My sister contacted me by text from Zimbabwe a few days ago to tell me that my mother’s step sister had died. My mind immediately defaulted to “From covid?” After all, Carole was in her eighties and I’m not in contact with her, so had no idea if she was in a retirement home or not, and well… retirement homes these days…awful to say, but the first thought is….
Turns out, she died peacefully and not alone. She’d been living for some years with her daughter in the USA and was not ill. I’m sad that she’s gone, but in these strange times, a least she had good death. A good death. Wow. Would I have thought that a year ago?
I’m so sorry
My mother lives in Zimbabwe too. She lives alone in our home town Bulawayo, a 6-hour trip from my sister in Harare—and, of course, the other side of the world from me. Living alone in a decimated and violent country is her choice. Heaven knows we’ve offered more times than I can remember to have her come and live with either my sister or me – but that’s another story.
She has a smart phone, but intermittent internet and electricity only a few hours a day, so video calls—or phone calls of any kind— are not possible. A simple text message is the only contact method we have. Add to that my mother’s frustration with “using these new-fangled devices that don’t work half the time and erase my typing at a drop of a bloody hat”.

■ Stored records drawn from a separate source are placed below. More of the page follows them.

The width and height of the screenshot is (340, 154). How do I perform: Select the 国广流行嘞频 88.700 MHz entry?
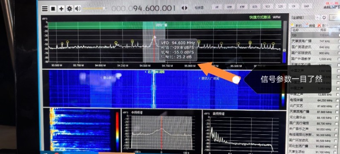click(x=314, y=123)
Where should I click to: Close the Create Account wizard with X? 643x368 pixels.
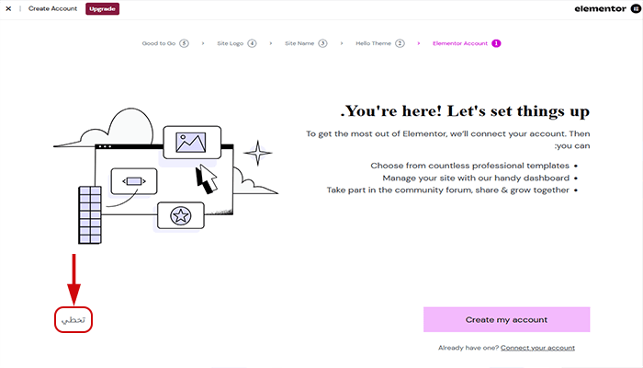click(8, 9)
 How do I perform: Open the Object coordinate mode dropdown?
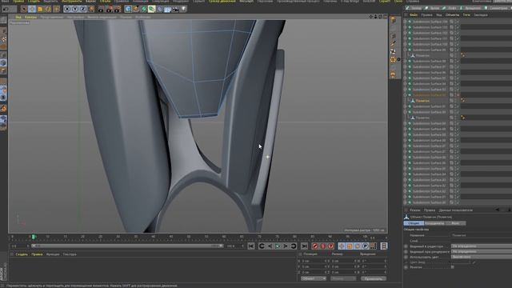313,278
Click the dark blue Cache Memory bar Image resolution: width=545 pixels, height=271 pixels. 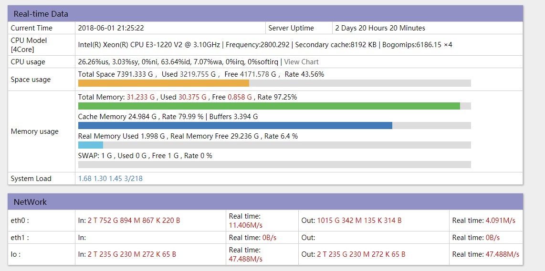pos(235,125)
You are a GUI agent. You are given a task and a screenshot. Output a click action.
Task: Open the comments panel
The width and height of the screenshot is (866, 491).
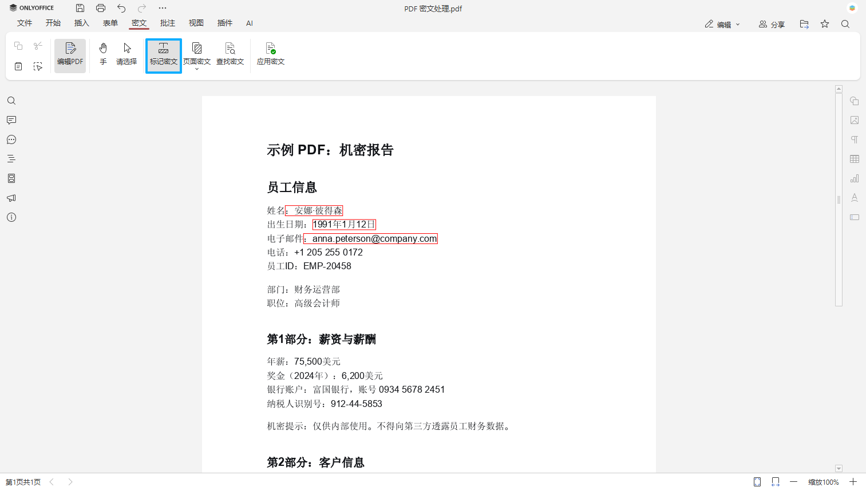click(11, 120)
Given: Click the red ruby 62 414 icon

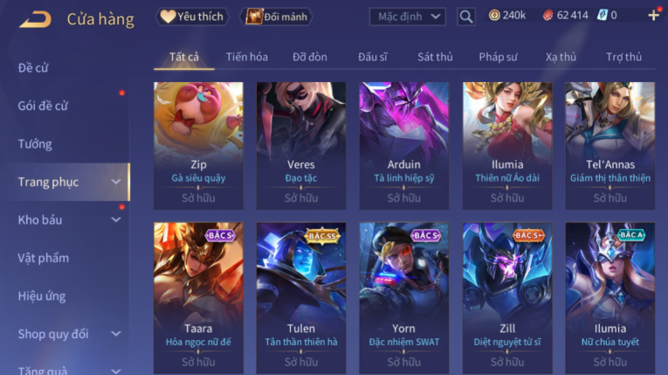Looking at the screenshot, I should click(547, 16).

Nonetheless, I texted her to say how sorry I was about Carole. Such an inadequate medium. I was more concerned about my mother’s loss and sadness than the fact that Carole was gone. But there was no voice inflection to impart that. The words “I’m so sorry” seemed so empty. And “sending love and cyber hugs” so so inadequate.
Waiting for a reply
I waited for a reply. I imagined her in her house, the sun blanketing the garden in warmth outside her window. If she was checking messages, she’d be in her favourite chair, shabby now from years of use and being shared with a long succession of dogs. The tea tray would be on the table beside her, the silver leaf strainer still laid beside the milk jug even though she uses tea bags these days. Throughout the decline of Zimbabwe over the last forty years, she has insisted on maintaining the same rituals she’s always known, especially those involving tea. And I knew she’d insist on maintaining a “stiff upper lip” too when she read the news.
I wasn’t wrong. The reply came the next day: Thanks for your wishes. We had a special bond. I wrote an obituary and asked Steph (my sister) to post it on Facebook.
I wanted to scream. Shout out as loud as I could that she might hear me across a whole ocean. “Yes, but how are you FEELING?”
Just as I imagined her getting the message, I imagined her reaction: “Oh,” she would have said out loud to no-one. “Oh dear. How sad.” And that would be an end to it. She’d reach for a tissue and wipe a tear away from the corner of her eye. She’d take a deep breath and stare out at the garden.
I have no way of knowing what she thought. Would she think on old times with Carole when they were kids? Would she think of the future? Would she think of Carole and her passing or think about anything but? I’ll never know. Even if I asked her, she wouldn’t say.
A good death
She is the last one of that generation now. She did was expected of her: wrote an obituary. And it makes me wonder if, when it’s her time to go, there will be any-one left who remembers her as a child or a young woman to write her an obituary.
And more than that—in this crazy world we live in now, I not only fear she might die a violent death, or an impoverished death because of where she chooses to live. Now I also wonder if she might have to die a lonely, horrific Covid death.
I cannot change what her future will be. All I can do is wish her a good death.